A introdução do xaile no universo mitográfico do Fado (de Lisboa) terá começado a germinar por volta de 1901, data em que Júlio Dantas (1876-1962) editou o drama em quatro actos A SEVERA. Nesta peça de teatro, Dantas seguia uma tradição oral oitocentista recolhida por Alberto Pimentel ("A Triste Canção do Sul", 1904), a qual pretendia que a Severa fora uma cigana dissoluta.
Na peça de teatro estreada no São Luís em 25/01/1901, a actriz Ângela Pinto (1869-1925) representava o papel de Severa com trajos ciganos, nos quais se incluía um xaile. Uma aguarela de Alberto de Sousa mostra o boneco da Severa com um xaile muito garrido, "tradição" que veio a ser adoptada no filme de Leitão de Barros "A Severa" (1931).
Neste 1º sonoro português, a actriz Dina Moreira de Oliveira (1902-1985) contracena vestida de "cigana", com xaile florido e longamente franjado. O figurino tipo Severa=cigana prevaleceu em estampas de caixas de fósforos, no filme "A Severa", na capa da partitura impressa de o "Novo Fado da Severa", no livro de Sousa Costa "Severa", e em algumas fadistas como Maria do Carmo ""Alta" e Hermínia Silva (1907-1993). Nos derradeiros espectáculos gravados, em idade avançada, Hermínia Silva envergava um "manteau" de Manilla, em branco floral, com cadilhos longos e enramados, numa clara alusão à suposta veracidade da Severa-cigana.
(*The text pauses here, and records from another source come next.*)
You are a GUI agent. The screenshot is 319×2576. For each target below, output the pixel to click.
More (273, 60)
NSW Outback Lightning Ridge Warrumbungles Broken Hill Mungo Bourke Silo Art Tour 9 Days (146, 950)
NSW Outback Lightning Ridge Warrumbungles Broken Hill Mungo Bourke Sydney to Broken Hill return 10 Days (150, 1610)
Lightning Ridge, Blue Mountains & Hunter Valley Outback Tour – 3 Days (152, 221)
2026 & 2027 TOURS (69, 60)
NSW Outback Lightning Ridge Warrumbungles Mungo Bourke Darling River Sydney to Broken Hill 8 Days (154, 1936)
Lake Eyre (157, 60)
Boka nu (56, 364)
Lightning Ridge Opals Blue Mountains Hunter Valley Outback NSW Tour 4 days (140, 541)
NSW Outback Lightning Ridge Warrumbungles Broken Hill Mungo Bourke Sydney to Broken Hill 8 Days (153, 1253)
A divulgação do xaile preto, combinado com vestido preto, parece que se deve a Amália Rodrigues. Esta imagem de marca surgiu em 1946, quando Amália integrou o elenco da opereta "Mouraria", onde interpretou o papel da fadista Cesária ou fadista de Alcântara (décadas de 1870-1880). A actriz e fadista Amália envergava vestido preto longo, lenço branco, xaile preto, com guitarra ao peito, propondo um visual hollywoodesco sofisticado. Em início de profissionalização, Amália usou xailes garridos, de tipo Manilla, em padrão negro com florinhas multicolores, que a aproximavam da lenda da Severa-cigana. Também em 8/03/1955 Amália incarnou o papel de Severa, numa reposição da obra de Júlio Dantas, tendo representando em trajos ciganos com guitarra no regaço (comparar este cliché com a mesma Amália na capa da revista "Vida Mundial", de 6/12/1945).
Em testemunho a Vítor Pavão dos Santos ("Amália. Uma biografia", 1ª edição, 1987), Amália Rodrigues informa que quando começou a frequentar as casa de fados como cantadeira estreante, à volta de 1939, as fadistas de nomeada no cartaz das casas costumavam cantar os fados com xaile pelos ombros e mãos à cinta.
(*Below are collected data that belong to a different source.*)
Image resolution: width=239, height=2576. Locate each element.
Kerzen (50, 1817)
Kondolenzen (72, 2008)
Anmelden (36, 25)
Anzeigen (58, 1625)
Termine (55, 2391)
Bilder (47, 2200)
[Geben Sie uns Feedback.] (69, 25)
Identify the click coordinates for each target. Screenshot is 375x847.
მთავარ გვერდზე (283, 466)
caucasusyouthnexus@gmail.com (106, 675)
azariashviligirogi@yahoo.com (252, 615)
Amália não precisa que tipo de xaile seria (preto, Manilla, outro), acrescentando apenas que destestava a referida pose vulgar. Tudo parece apontar para o xaile Manilla, popularizado nas casas de fados após o retumbante sucesso do filme "A Severa" (1931). Em 1946, adoptando o vestilo preto de cerimónia e o xaile negro, Amália reinventa a iconografia da fadista. Retira-lhe o aspecto vulgar e castiço da garrida Severa (que comprovadamente nunca foi cigana), suprime os ares de varina pregoeira com as mãos nas ancas e, imprime à fadista um visual austero, supostamente recebido de Cesária.
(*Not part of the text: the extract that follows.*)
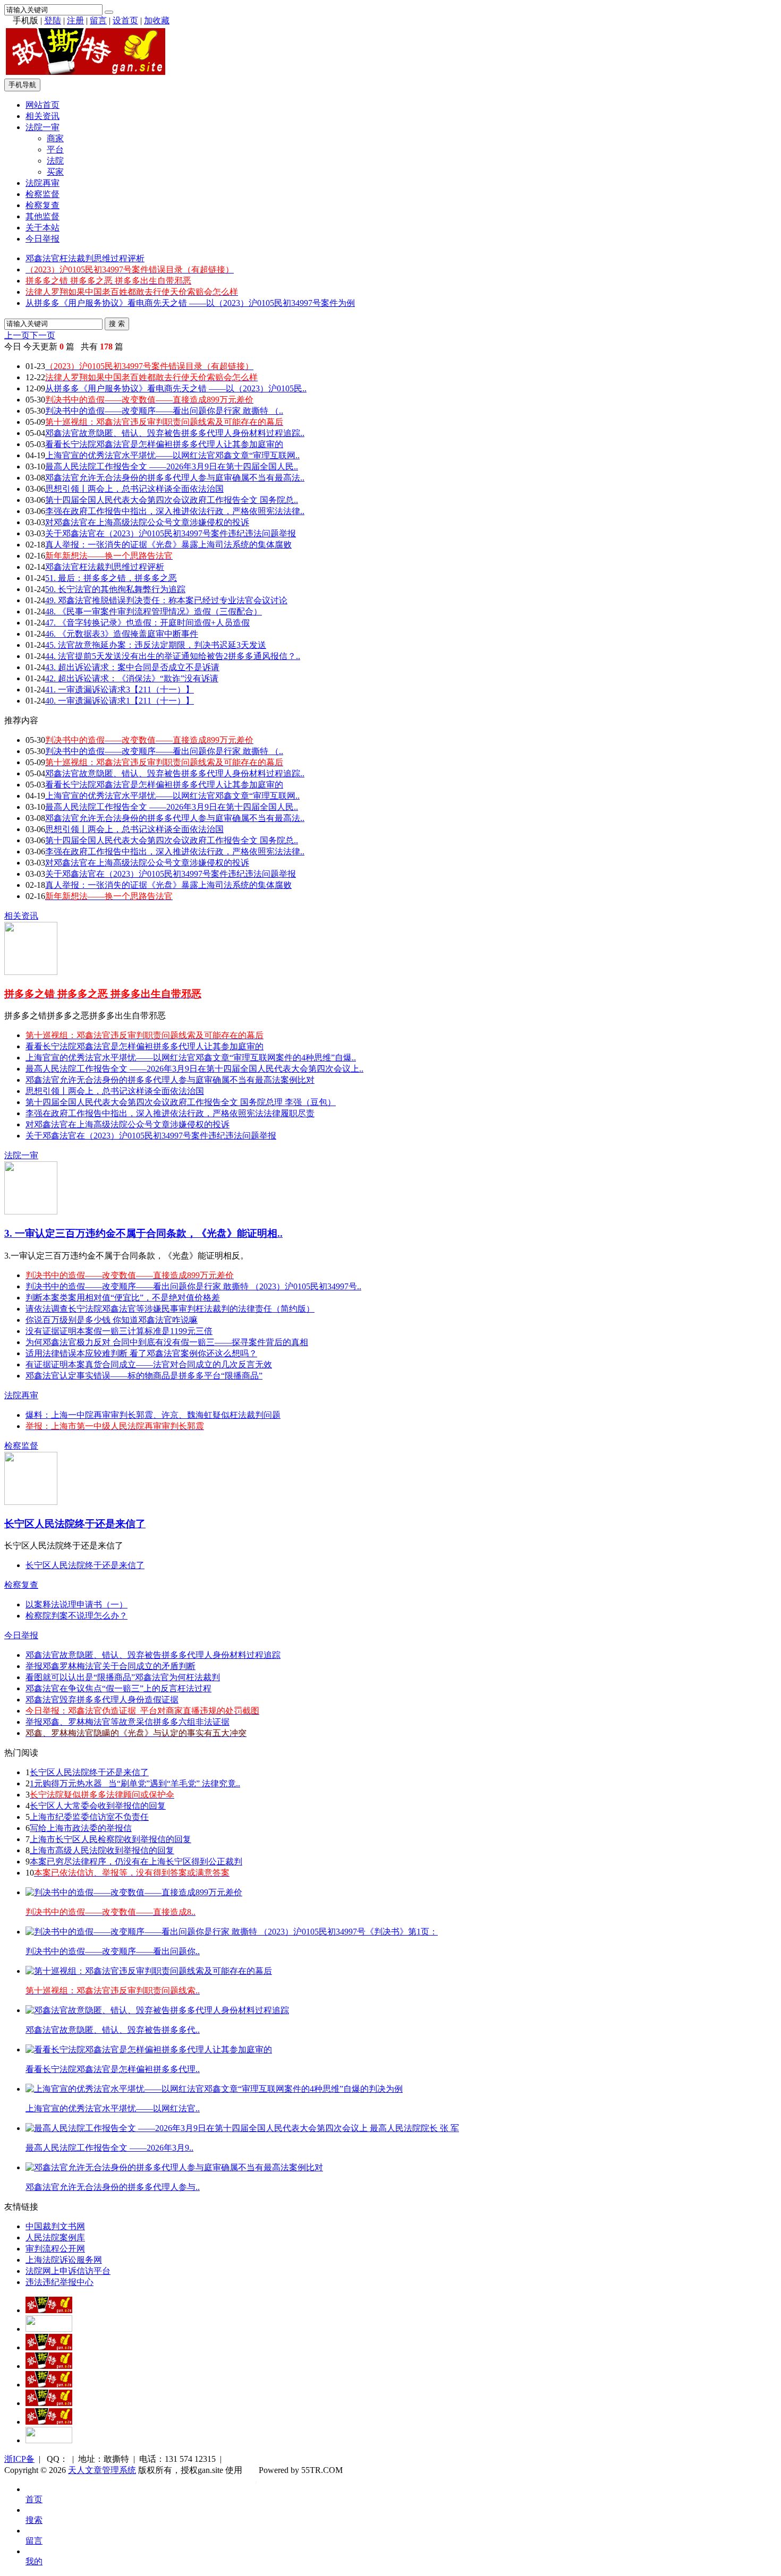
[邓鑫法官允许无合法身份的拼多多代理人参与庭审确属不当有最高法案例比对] (174, 2167)
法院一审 (43, 127)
Evidentemente que se Severa não fora afinal cigana, muito menos no tempo de Cesária eram usados xailes pretos em Portugal. Todavia, a incorporação do xaile preto no universo do Fado não coube inteiramente a Amália Rodrigues. A opereta "Mouraria", de 1946, constituíu uma reposição da 1ª exibição feita em Lisboa, no teatro Apolo, a 28 de Novembro de 1926. Nessa opereta, com música do maestro Filipe Duarte, a cantadeira solista era Adelina Fernandes (1894-1983), uma notável soprano da década de 1920 que quanto a nós também interpretava excepcionalmente bem temas da Canção de Coimbra. Uma vez mais a história era falsificada. Maria Cesária, fadista de Alcântara, era falsamente domiciliada na Mouraria. Na referida opereta, Adelina Fernandes vestia xaile preto, em ilustração de um fado que então cantou, intitulado "Fado do Xaile". Temos boas razões para admitir que Amália Rodrigues se inspirou na Adelina Fernandes de 1926 para a teatratização avançada em 1946. Ainda assim, importa não perder de vista que no filme "A Canção de Lisboa", estreado em 07/11/1933, a fadista "Maria Albertina" canta no "Retiro do Alexandrino" com um xaile preto pelos ombros. Por conseguinte, antes da revolução amaliana, o xaile preto já seria usado ocasionalmente por algumas fadistas, pese embora sem a toilette cerimoniosa que passou a combinar xaile preto rico+vestido de gala preto.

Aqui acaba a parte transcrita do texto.